■ SOURCE RECORDS ■
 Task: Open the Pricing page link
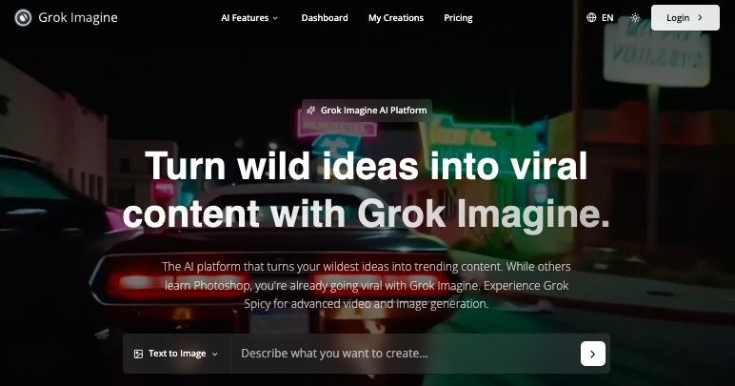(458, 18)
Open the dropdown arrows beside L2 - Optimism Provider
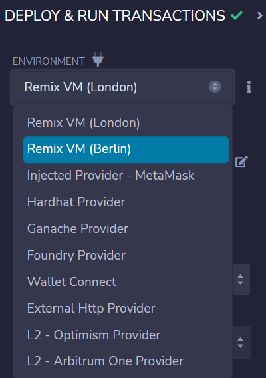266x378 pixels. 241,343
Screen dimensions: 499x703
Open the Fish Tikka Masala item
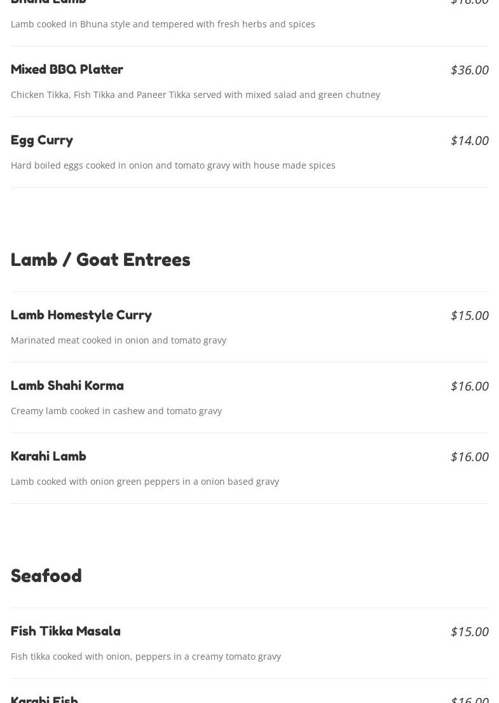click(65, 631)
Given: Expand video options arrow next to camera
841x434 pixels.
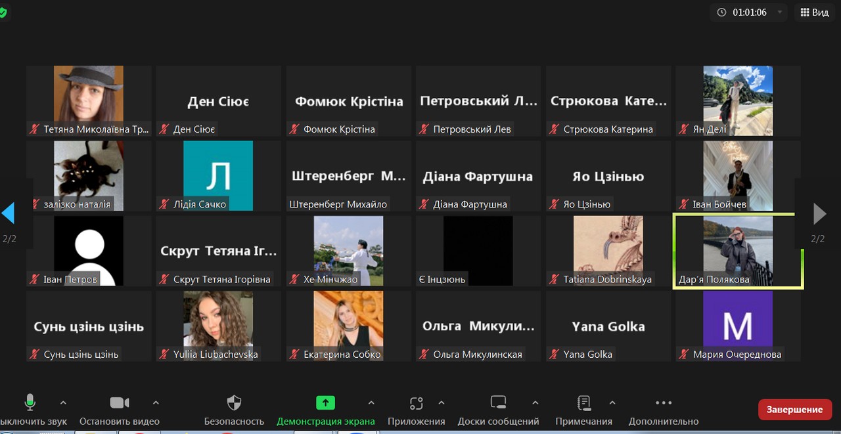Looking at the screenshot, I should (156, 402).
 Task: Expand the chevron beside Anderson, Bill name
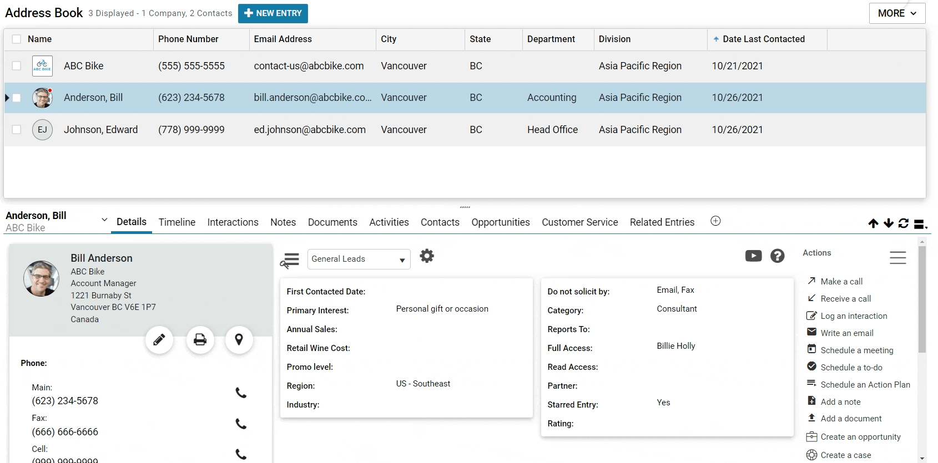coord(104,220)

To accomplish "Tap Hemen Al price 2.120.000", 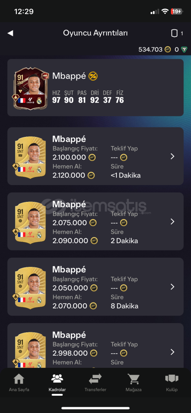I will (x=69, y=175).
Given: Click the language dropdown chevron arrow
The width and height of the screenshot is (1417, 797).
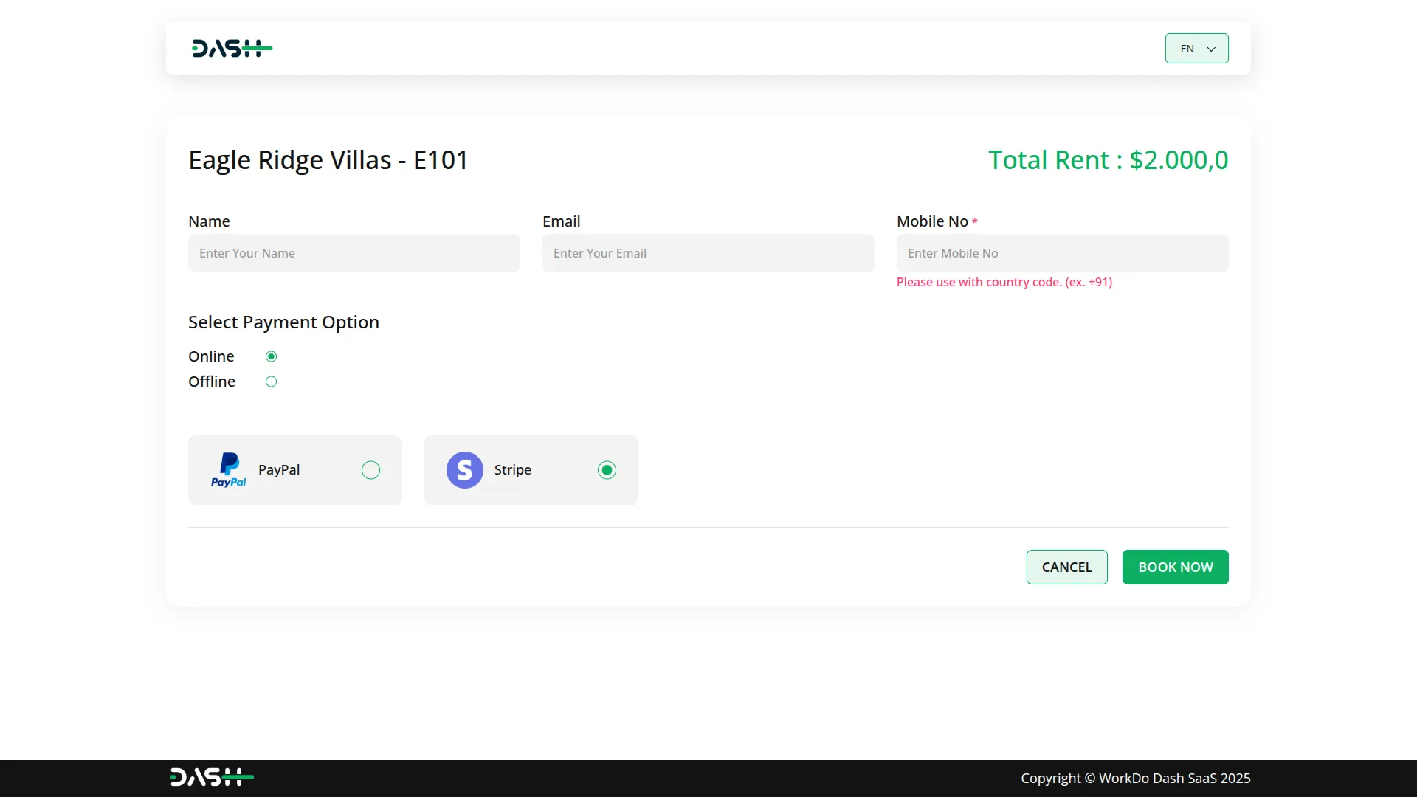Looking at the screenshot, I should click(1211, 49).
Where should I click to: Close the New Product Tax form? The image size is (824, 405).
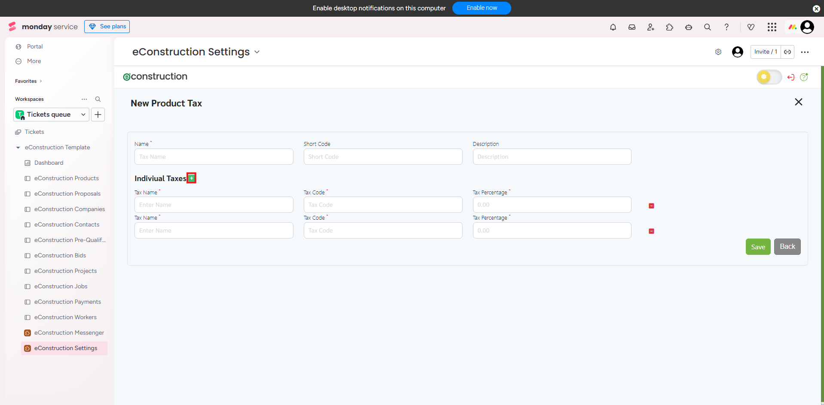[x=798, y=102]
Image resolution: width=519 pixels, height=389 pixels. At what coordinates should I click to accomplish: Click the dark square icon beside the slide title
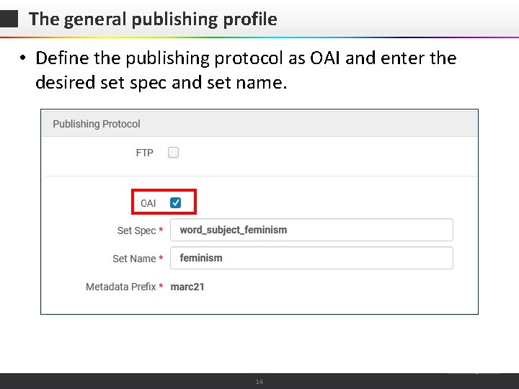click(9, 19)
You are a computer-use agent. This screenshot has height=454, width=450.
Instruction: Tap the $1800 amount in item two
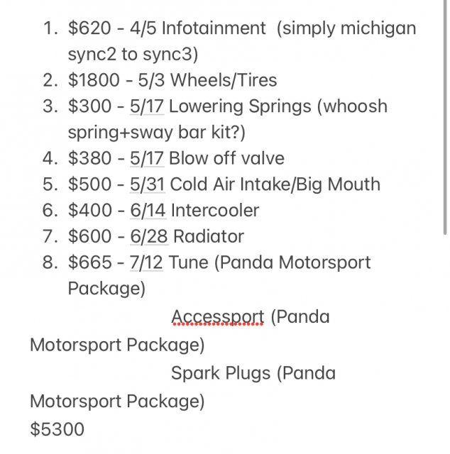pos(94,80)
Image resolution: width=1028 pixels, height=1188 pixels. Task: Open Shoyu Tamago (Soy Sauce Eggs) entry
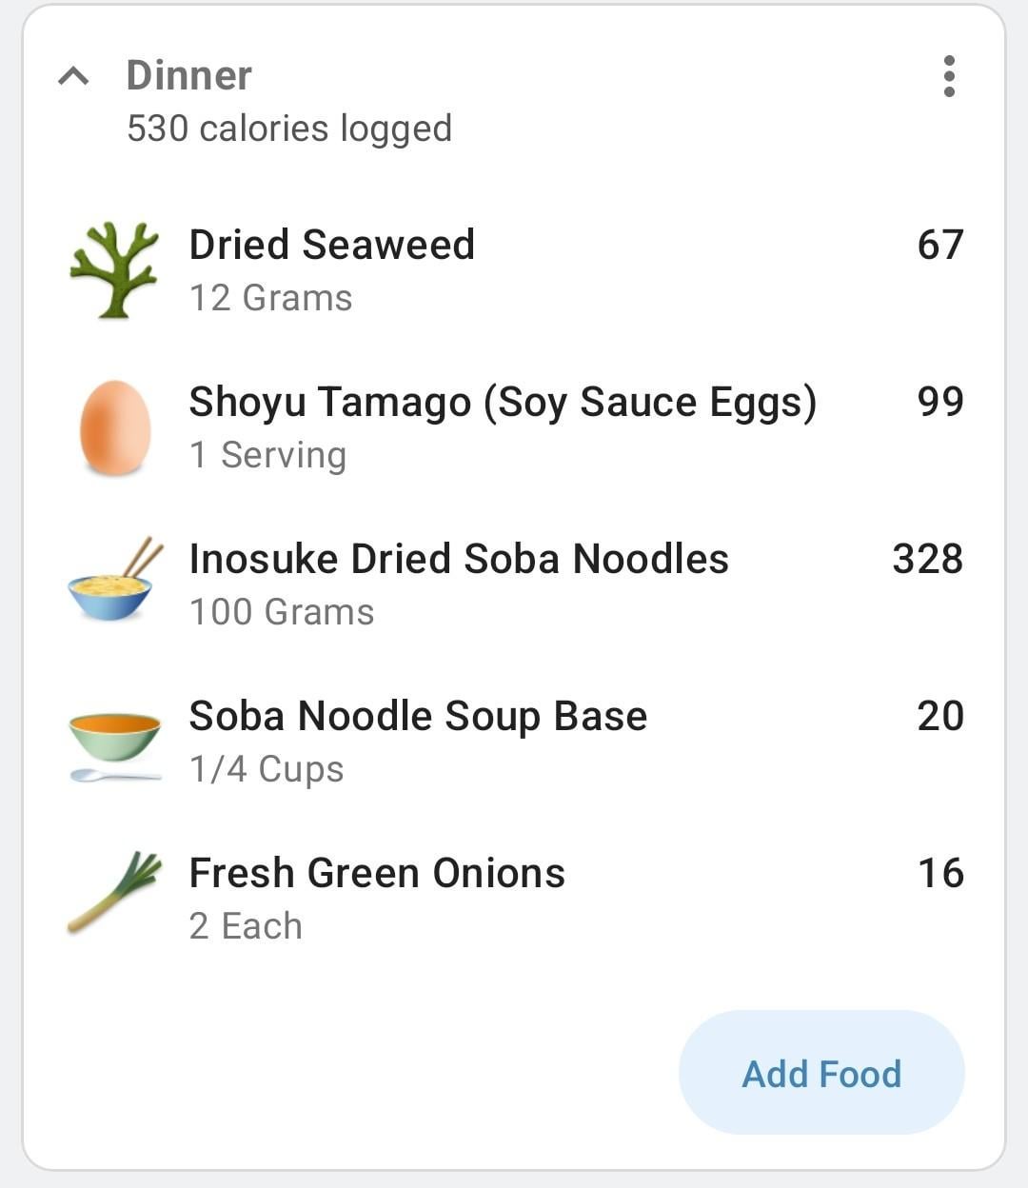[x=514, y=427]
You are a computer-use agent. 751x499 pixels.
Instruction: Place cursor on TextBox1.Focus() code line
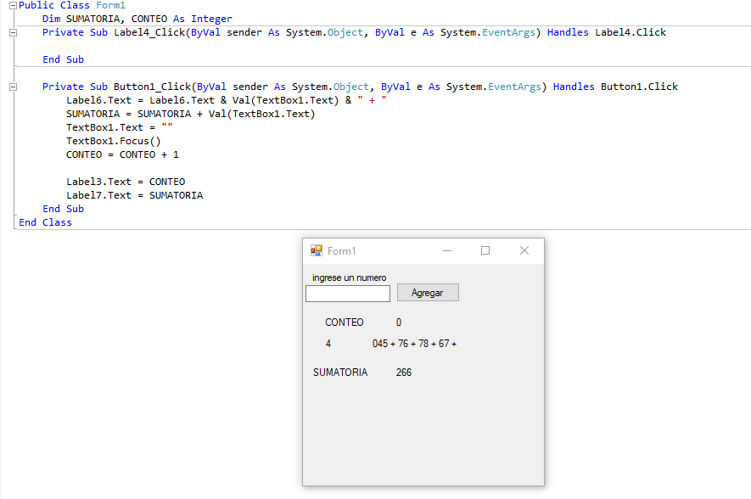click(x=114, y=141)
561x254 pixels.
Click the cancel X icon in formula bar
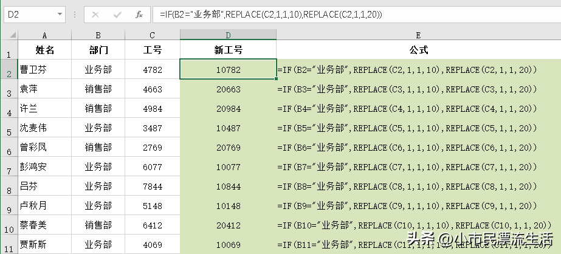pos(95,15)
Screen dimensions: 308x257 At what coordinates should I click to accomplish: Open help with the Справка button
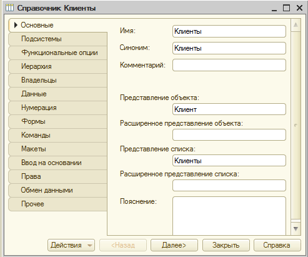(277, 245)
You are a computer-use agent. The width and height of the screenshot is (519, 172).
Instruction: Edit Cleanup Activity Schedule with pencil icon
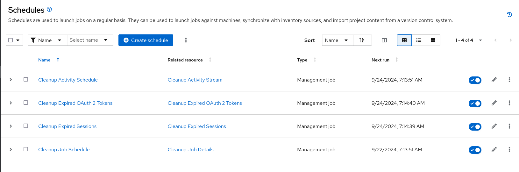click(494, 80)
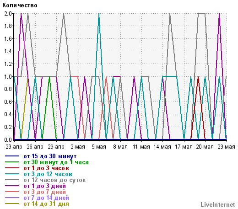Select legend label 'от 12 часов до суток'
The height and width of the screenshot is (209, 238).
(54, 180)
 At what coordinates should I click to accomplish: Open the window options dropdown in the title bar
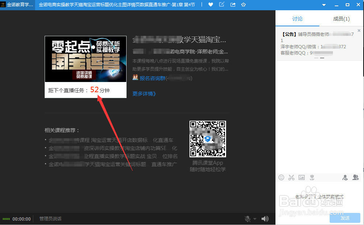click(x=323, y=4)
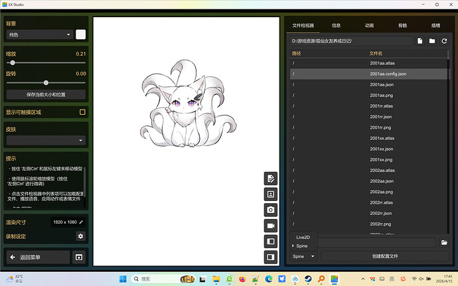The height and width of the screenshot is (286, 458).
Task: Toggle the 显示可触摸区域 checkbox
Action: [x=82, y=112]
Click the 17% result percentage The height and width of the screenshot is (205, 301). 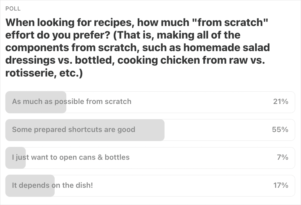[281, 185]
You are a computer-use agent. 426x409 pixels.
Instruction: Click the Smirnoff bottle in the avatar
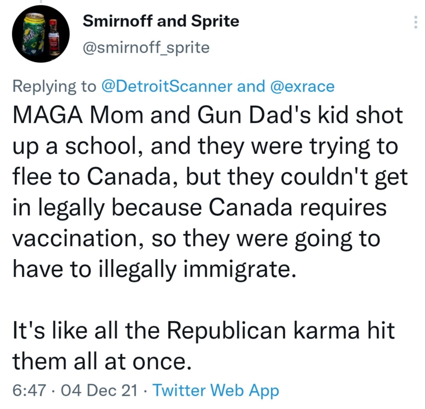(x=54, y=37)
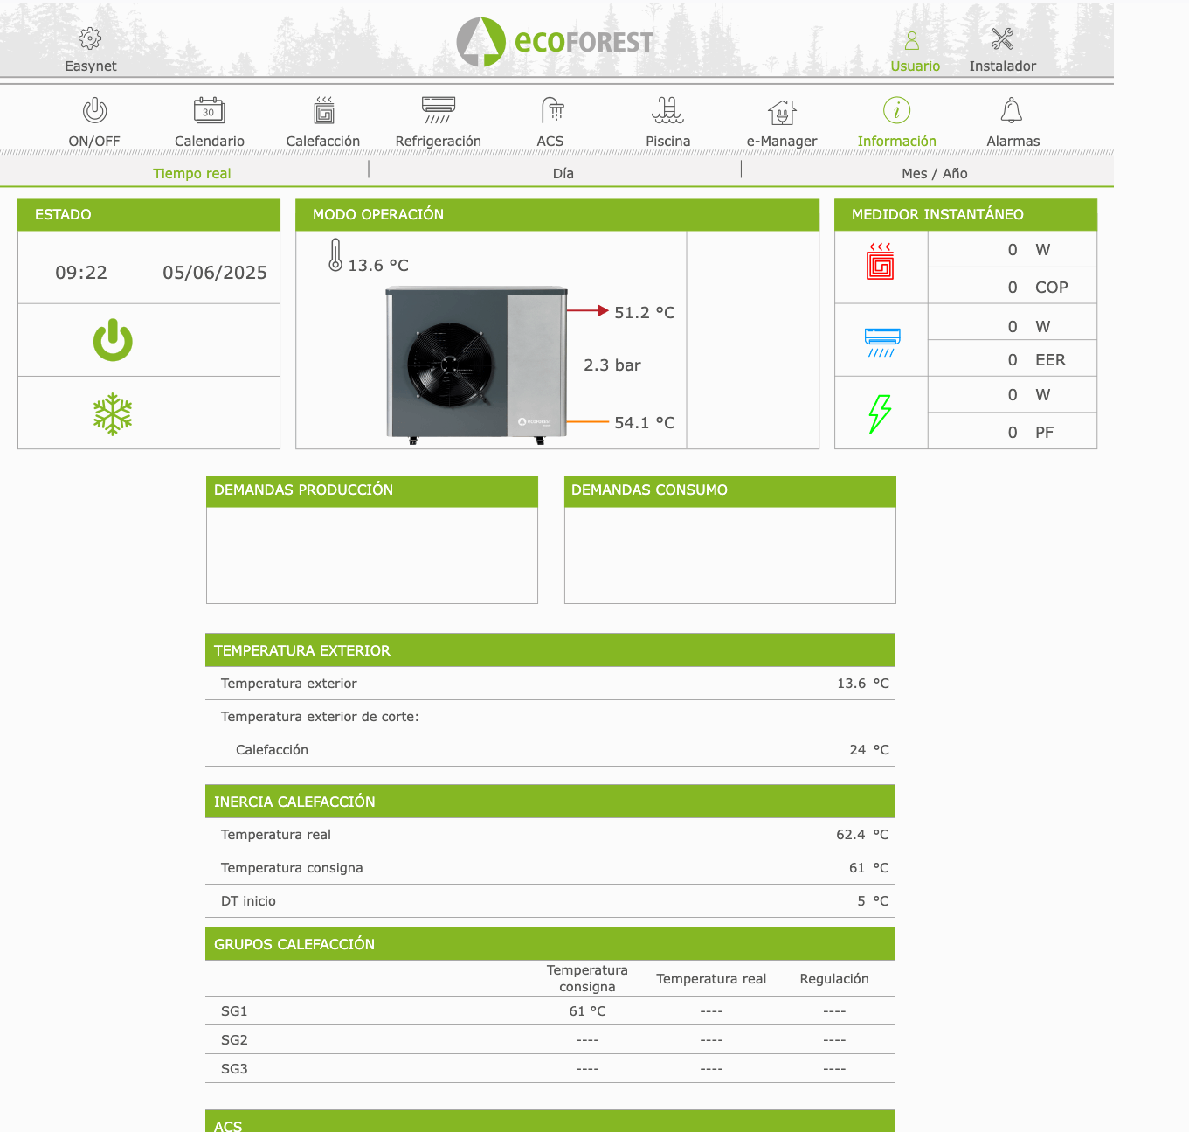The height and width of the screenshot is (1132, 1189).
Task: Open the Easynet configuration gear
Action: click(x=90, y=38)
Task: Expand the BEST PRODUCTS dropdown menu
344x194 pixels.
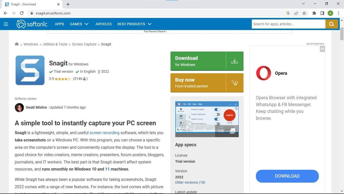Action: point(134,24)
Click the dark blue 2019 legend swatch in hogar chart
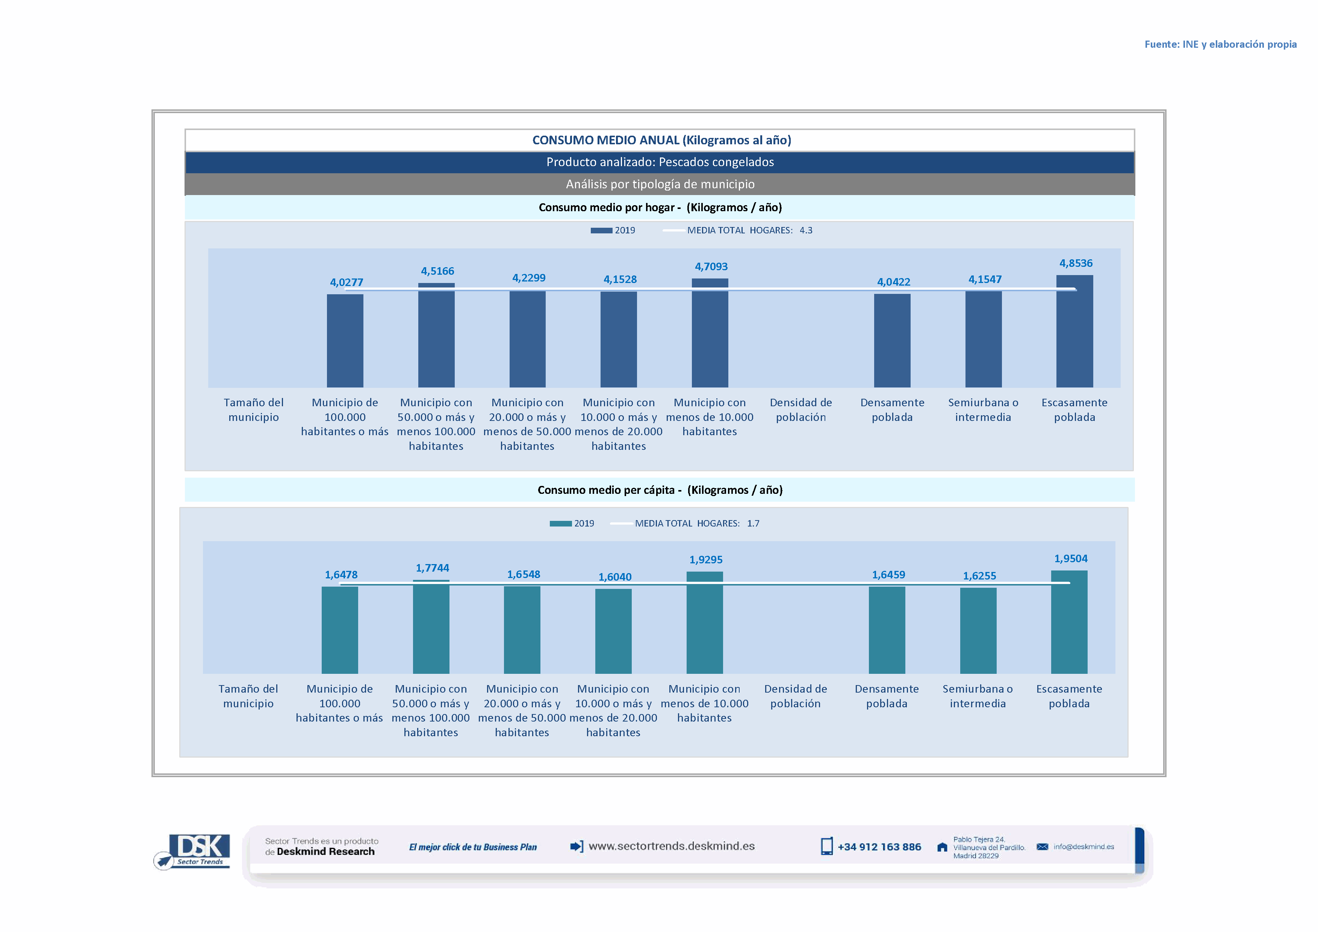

■ EXERCISE PROMPT ■
Can you write out the records again, from the line containing "Task: Expand the BEST PRODUCTS dropdown menu" through the end of the records, requests included, with each coordinate in the answers multiplied by 1.65 and rounded to a whole number (halves rounded up)? Leave the pictures out of your answer.

■ FULL OUTPUT ■
Task: Expand the BEST PRODUCTS dropdown menu
344x194 pixels.
Action: point(221,40)
Click the dark blue 2019 legend swatch in hogar chart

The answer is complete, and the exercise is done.